DANSE | SPECTACLE

Instances | Pasionaria

20 Nov - 20 Nov 2018

Cultivant une danse aussi réflexive que sensuelle, le chorégraphe Marcos Morau compose des pièces riches en ramifications. Avec Pasionaria, il livre une dystopie peuplée d'entités désaffectées. Des êtres sans passion, aussi non hostiles que fragiles, à la gestuelle déroutante.

Avec Pasionaria, Marcos Morau (Cie La Veronal) livre une pièce pour huit danseurs. Chorégraphe catalan d’adoption, Marcos Morau cultive une danse très construite et sensorielle. Une danse qui puise aussi dans l’art, son histoire et sa sociologie, pour se tramer des narrations. Sa nouvelle pièce, Pasionaria (2018), s’inspire du relief néo-classique des Passions humaines, visible au Pavillon Horta, à Bruxelles. Un point de départ qui bifurque vers la dystopie. Celle de la planète Pasionaria. En tant que lieu modelé de toutes pièces, à l’image exacte des rêves humains dans lesquels la passion a enfin été chassée de la Cité. Plus d’émotions, plus d’atermoiements, plus de bifurcations inopinées… Le calme apaisé d’un monde désaffecté. Mais alors, quelles différences entre le robot, l’être humain et la statue, dans un tel monde, débarrassé des pulsions ?

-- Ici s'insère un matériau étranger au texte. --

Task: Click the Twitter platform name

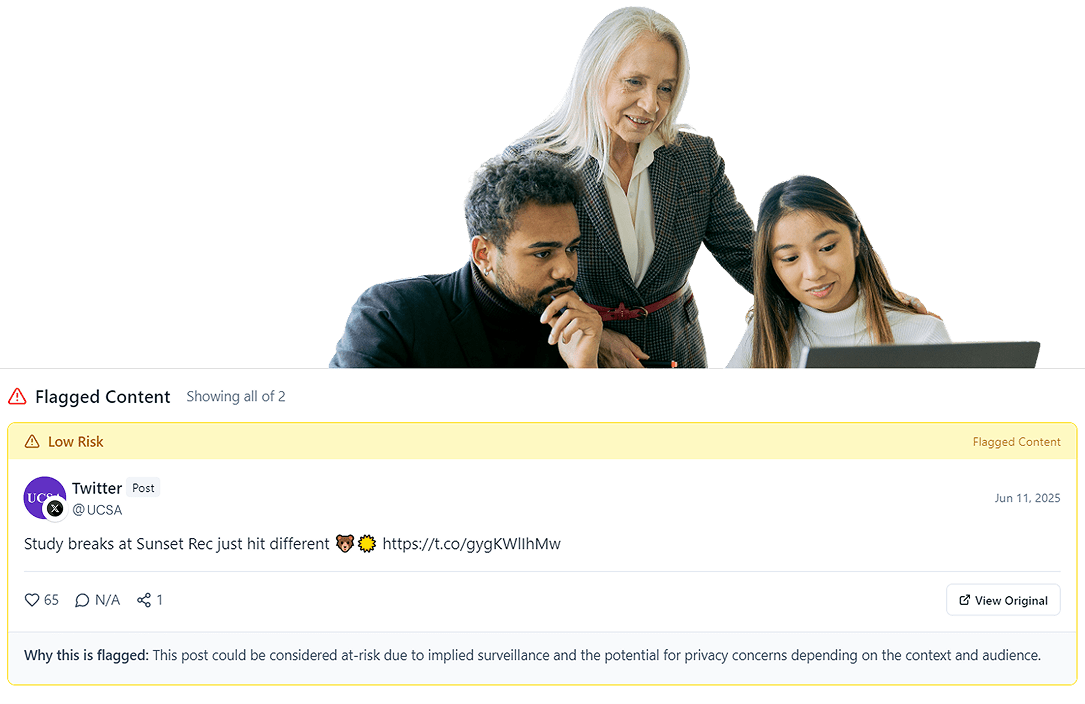Action: point(97,489)
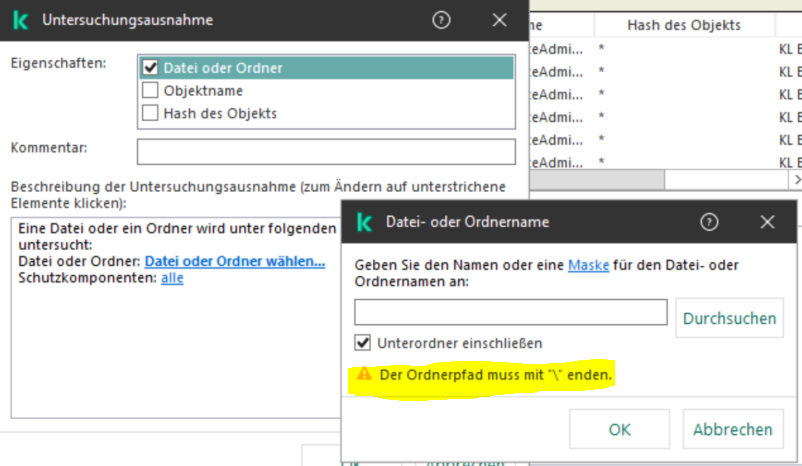
Task: Click the yellow warning triangle icon
Action: (x=363, y=377)
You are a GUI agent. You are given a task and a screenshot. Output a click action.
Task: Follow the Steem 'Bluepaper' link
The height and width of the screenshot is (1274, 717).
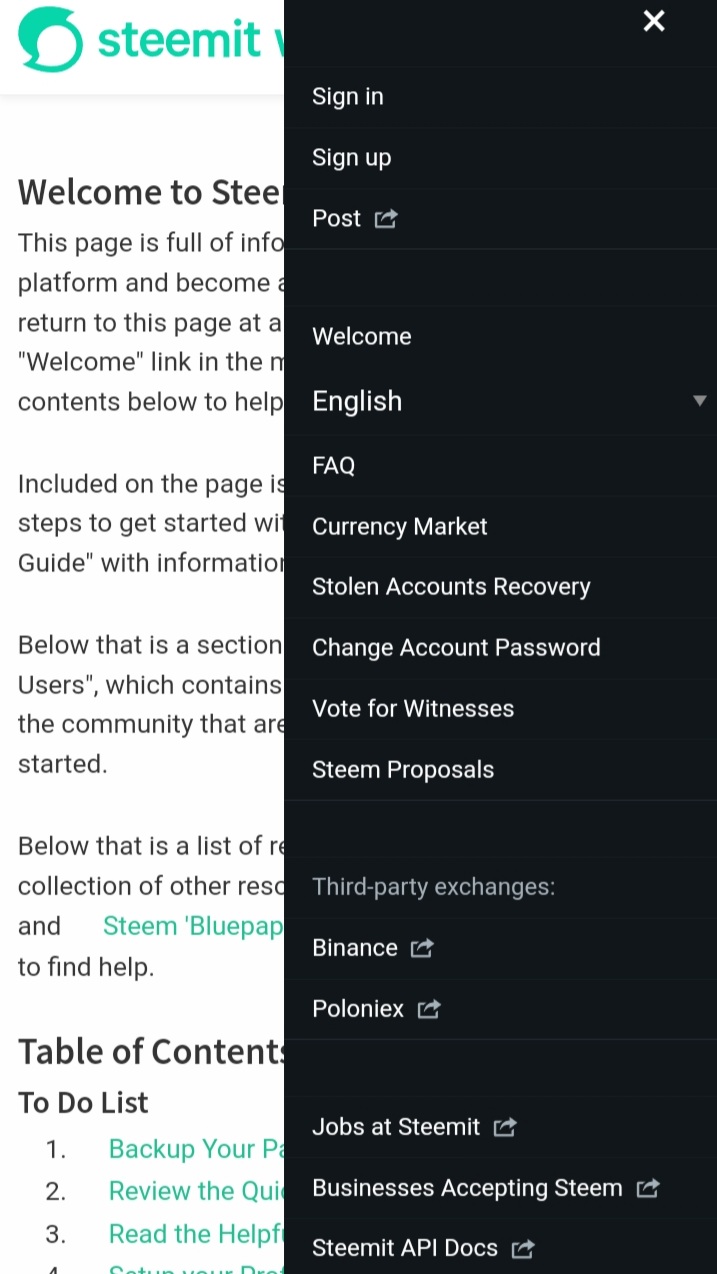190,926
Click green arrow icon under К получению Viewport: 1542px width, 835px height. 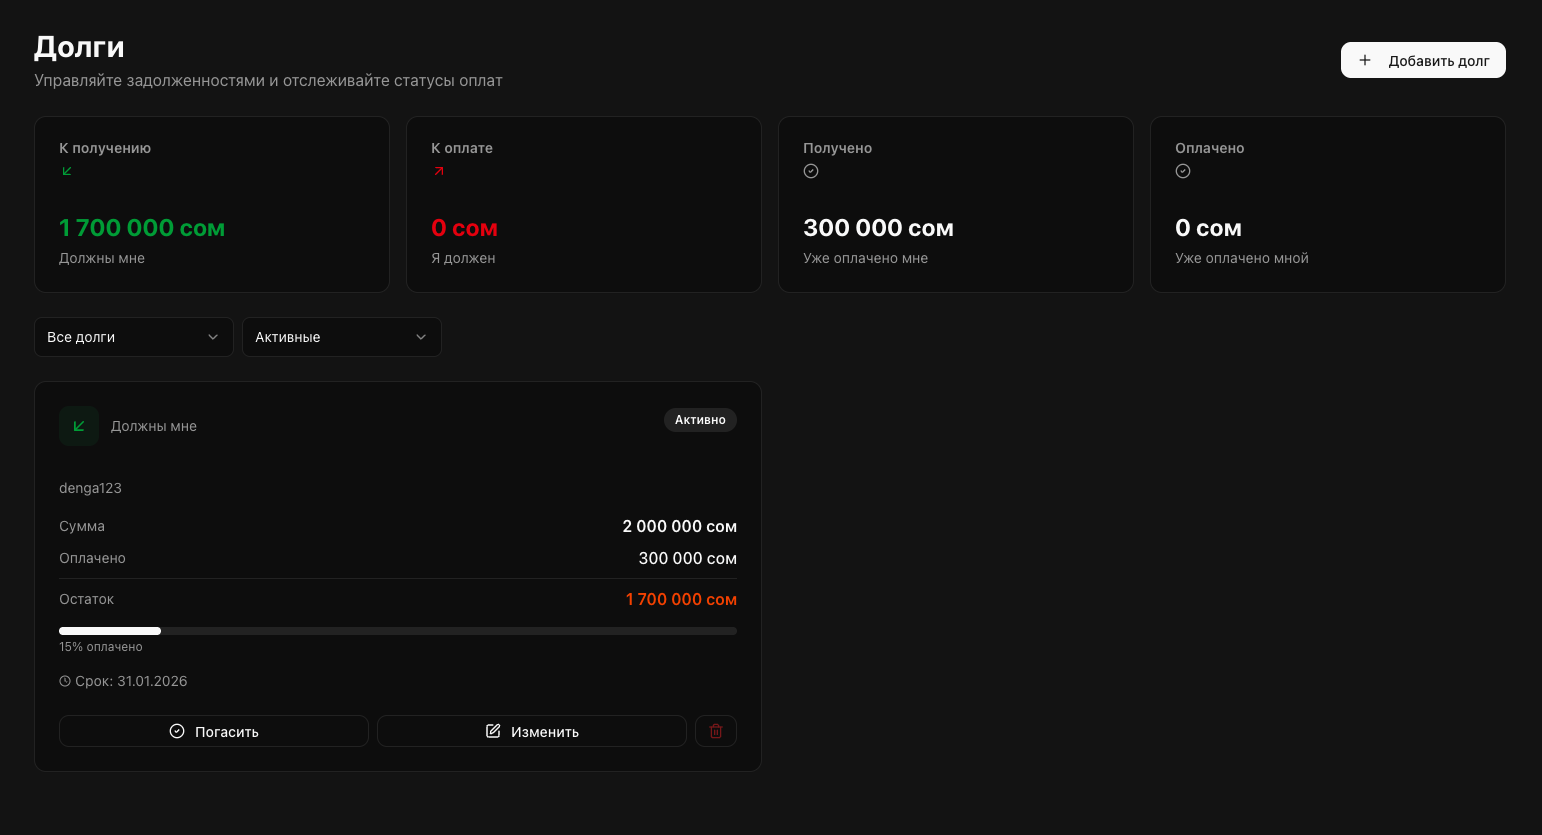(67, 171)
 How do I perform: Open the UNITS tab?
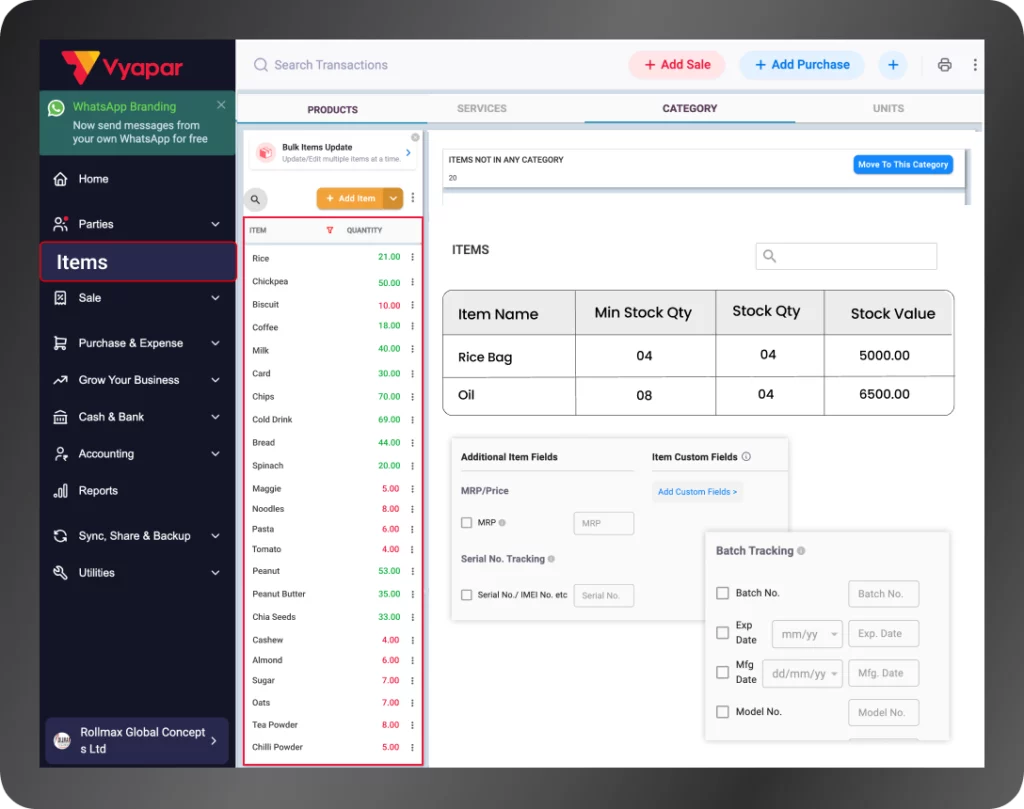(888, 108)

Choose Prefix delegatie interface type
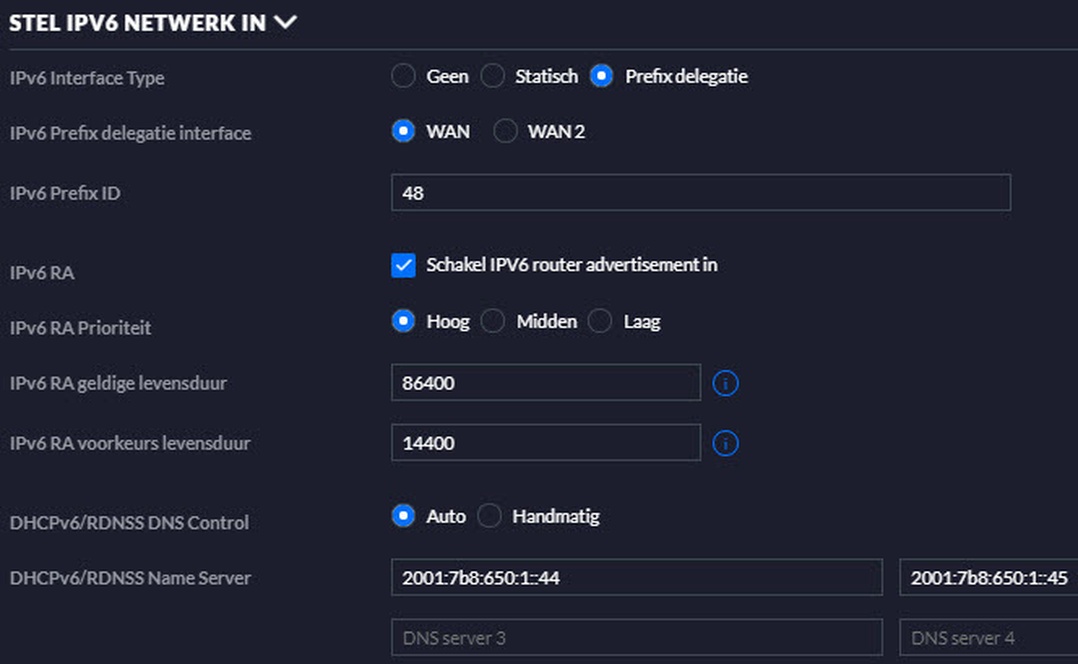601,75
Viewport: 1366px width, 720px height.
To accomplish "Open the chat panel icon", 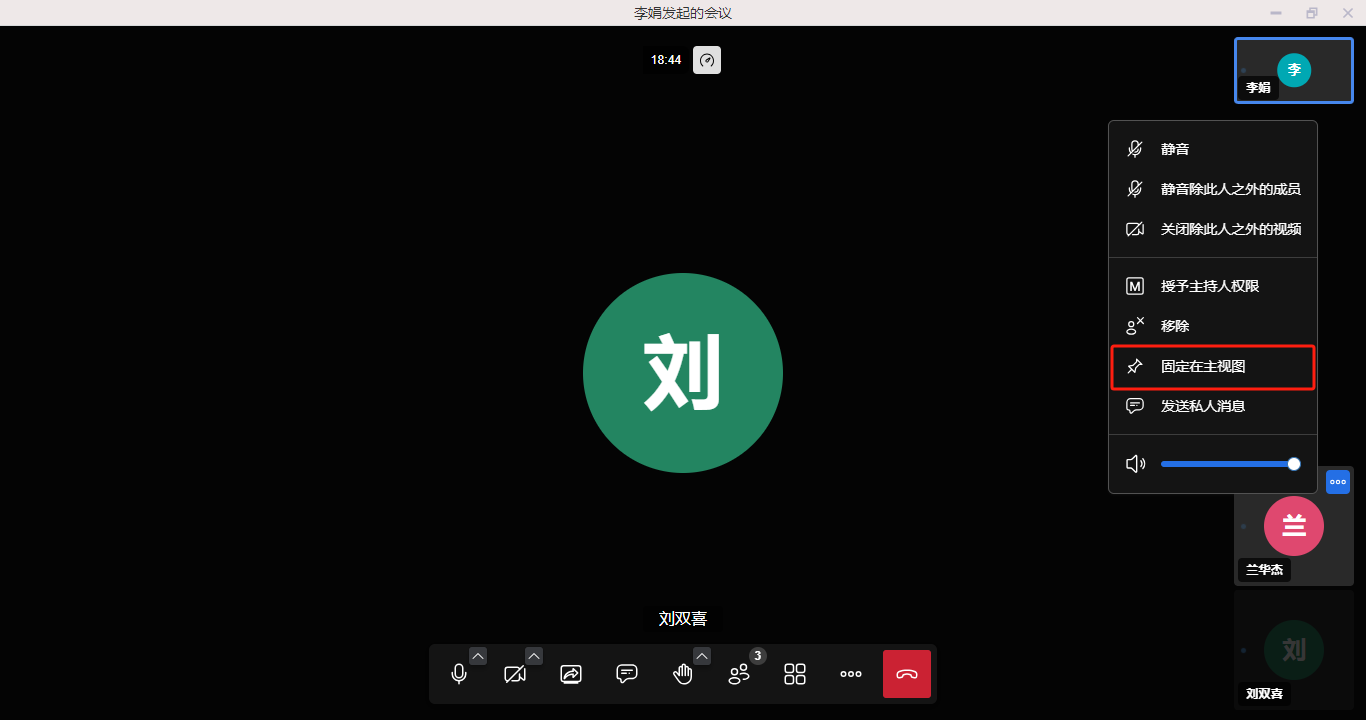I will (x=627, y=674).
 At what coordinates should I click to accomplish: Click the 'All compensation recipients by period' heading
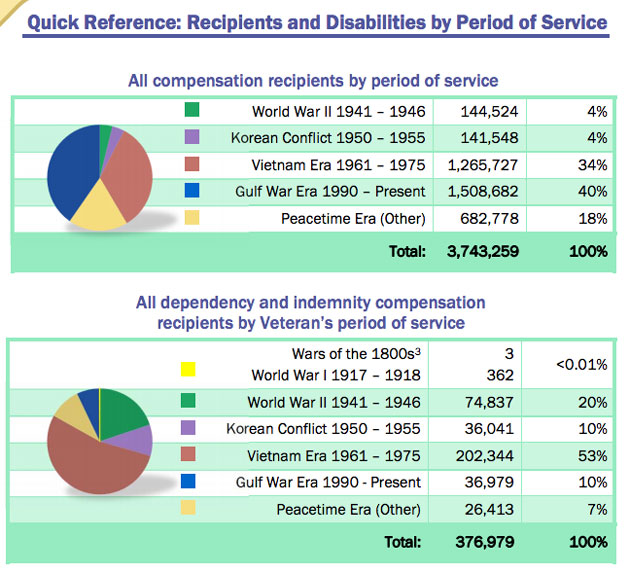coord(313,80)
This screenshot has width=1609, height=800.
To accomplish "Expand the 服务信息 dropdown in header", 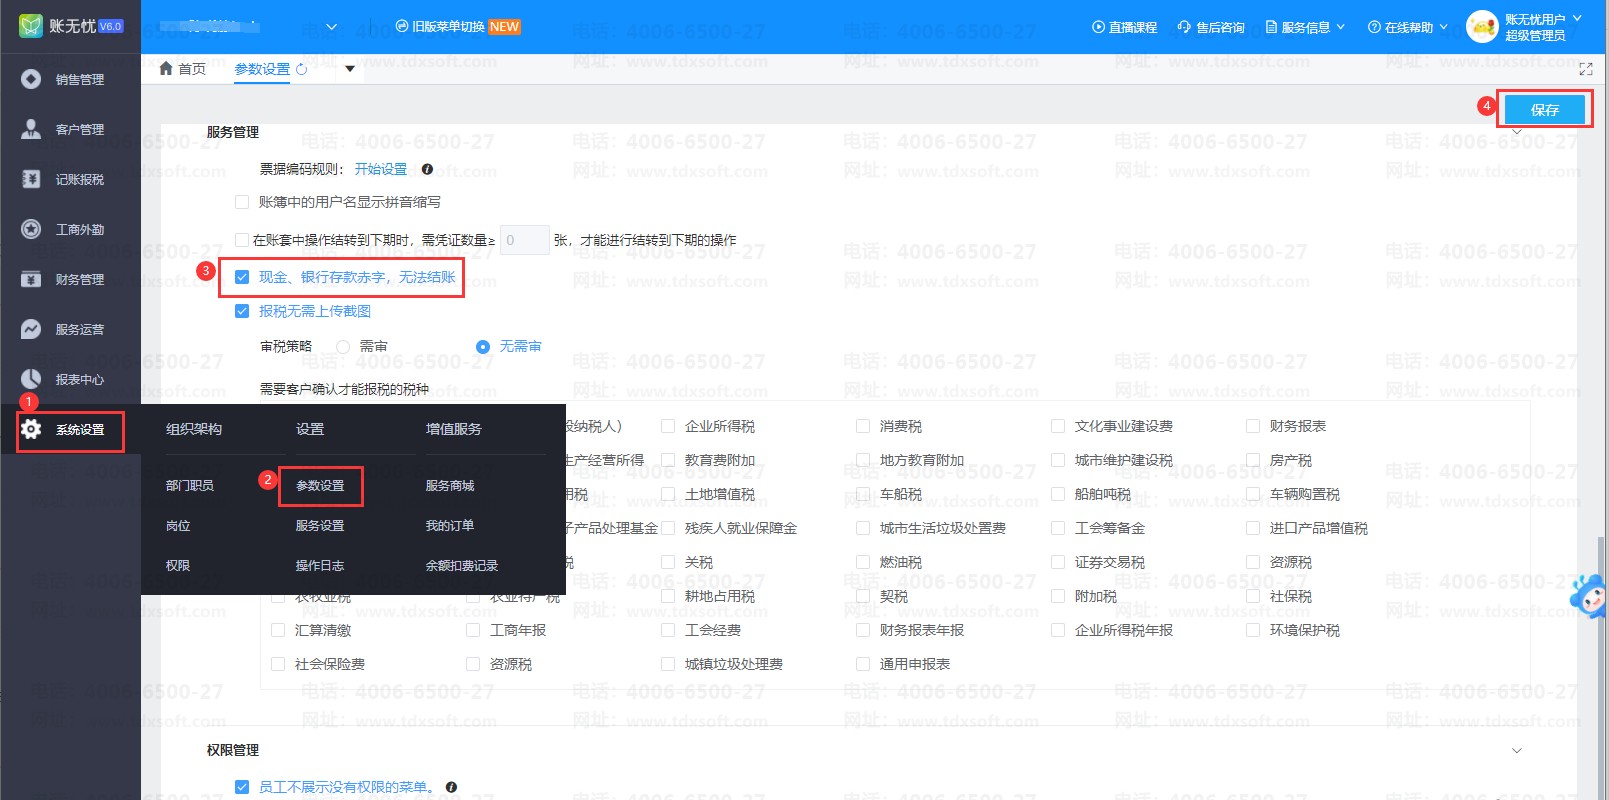I will tap(1305, 27).
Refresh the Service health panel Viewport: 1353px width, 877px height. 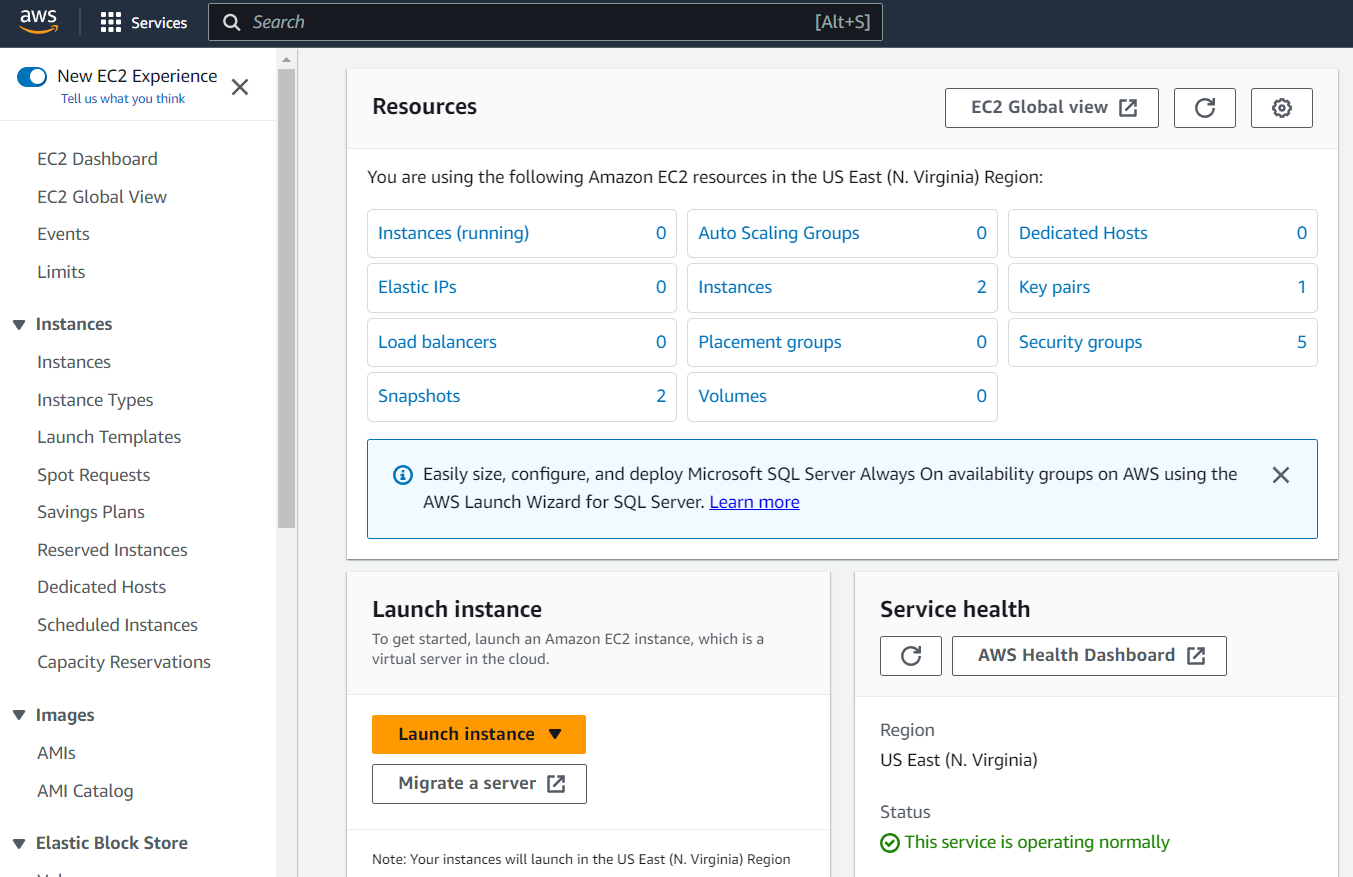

Pasionaria de Marcos Morau (La Veronal) : faire l’économie des passions

En 2002, le film Equilibium (Kurt Wilmer) explorait la question avec un thriller science-fictionnel se déroulant sur la planète Libria. Avec Pasionaria, le chorégraphe Marcos Morau construit un univers sensoriel singulier. Où les danseurs portent, parfois, des masques aux coloris et formes quasi-réalistes. Mais où, surtout, la désaffection affecte leurs mouvements, leurs façons de bouger et peupler l’espace. À la façon des automates de l’anime Ghost in the Shell 2: Innocence (Mamoru Oshii, 2004), les danseurs bougent de façon inhumaine. Comme à l’envers, sans direction ni orientation univoque. La fixité de la tête contredit, par exemple, le reste du corps. Dont chaque partie semble être autonome, détachable. La tête va dans un sens, la jambe droite dans un autre, tandis que le bras gauche initie une action indépendante. Sans conflit certes, mais sans cohérence non plus. Est-ce alors la passion, la douleur, qui produit la cohérence d’une personne ?

Pasionaria : quelle danse, quelles gestuelles pour des êtres désaffectés ?

Sur une musique électro-techno du compositeur Juan Cristóbal Saavedra, Pasionaria conjugue les genres. Un peu baroque, un peu classique, un peu contemporaine, un peu robotique… La danse de Marcos Morau se singularise par une maîtrise qui ne se refuse pas l’expérimental. Ni une forme de narration. Une approche fictionnelle qui permet également un retour distancié sur la socialisation contemporaine. Celle des regards, des affetcs, des gestes… Et développant sa propre économie des passions, incongrue mais élégante, Pasionaria dépasse le binaire. « Je me détruis pour savoir que je suis moi et pas les autres ». La phrase est du poète Leopoldo María Panero ; elle sert de présentation à la pièce. Pour une quête de ce qui fait la cohérence du singulier. Ou encore, de ce qui fait que le tout dépasse la somme des parties. Ou pas. Un spectacle à retrouver, en première française, pendant le festival Instances 2018.